When you install phone or network wiring, you'll need to choose between two major options, STP vs UTP cables. Shielded twisted-pair cables contain a hidden metal coating, and their unshielded counterparts lack this feature. These wires have the same capabilities and maximum length. Nevertheless, several important differences affect reliability, setup time and various expenses. The best choice largely depends on where you plan to install new cables.
Advantages of STP
- A metal shield protects wires from radio and electromagnetic interference. This enhances dependability and boosts data transmission speeds in buildings that contain microwave equipment, HVAC systems or radio transmitters. It blocks interference from motors in various devices, such as power tools and vacuum cleaners. The necessity of STP cabling varies depending on the size, quantity and proximity of these machines. Wire manufacturers also design UTP products to resist interference. Nonetheless, they can't match the performance of shielded wiring.
- When people install and maintain them properly, STP cables greatly reduce crosstalk. This means that they stop signals from passing through the outer coating and inadvertently entering nearby wires. On the other hand, UTP wiring only offers basic protection. The importance of this feature differs based on the number of wires in a tight space. You're more likely to experience problems with crosstalk if your building contains numerous networked devices and/or provides little room for new wiring.
Advantages of UTP
- You don't have to pay for the metal shield, so it costs less to buy UTP cabling and related hardware. Furthermore, workers can install unshielded wires more quickly and easily. You'll save money on labor and won't need to hire a contractor with STP expertise. The majority of buildings feature preinstalled UTP wiring. When you look up current prices, remember that modern data cables will raise your property's resale value.
- Unshielded wires don't rely on grounding to the same extent as shielded cabling. This improves reliability and decreases the amount of time it takes to install them. If you forgo STP wiring, you needn't ground each cable at both ends. Don't choose shielded cabling unless you're willing to perform all of the necessary grounding tasks. An improperly grounded shield collects signals; it actually worsens crosstalk and electromagnetic interference. In this situation, you'd have better results with UTP wiring.
- You won't need to devote as much time or money to maintenance if you select unshielded cables. Fewer problems develop when someone mishandles these wires or runs them through excessively tight spaces. Metal shields remain fairly fragile and somewhat rigid. When the shielding in any portion of a wire suffers damage, its resistance to interference will significantly reduce. Workers need more training to handle STP products safely, and they'll require extra time to perform repairs.

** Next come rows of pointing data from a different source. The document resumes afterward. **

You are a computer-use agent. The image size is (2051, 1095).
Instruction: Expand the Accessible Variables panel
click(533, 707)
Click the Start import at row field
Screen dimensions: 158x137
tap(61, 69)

- Unshielded wiring weighs comparatively little. These cables are substantially more flexible and have compact dimensions as well. Such advantages make UTP products less difficult to install, transport and maintain. They're versatile and able to fit in rather small spaces. You can put more unshielded wires in a narrow passageway. However, keep in mind that crosstalk could become a problem. The limited size and weight of UTP cables decrease their expense because they cost less to ship. Suppliers save money on transportation as well as packaging materials.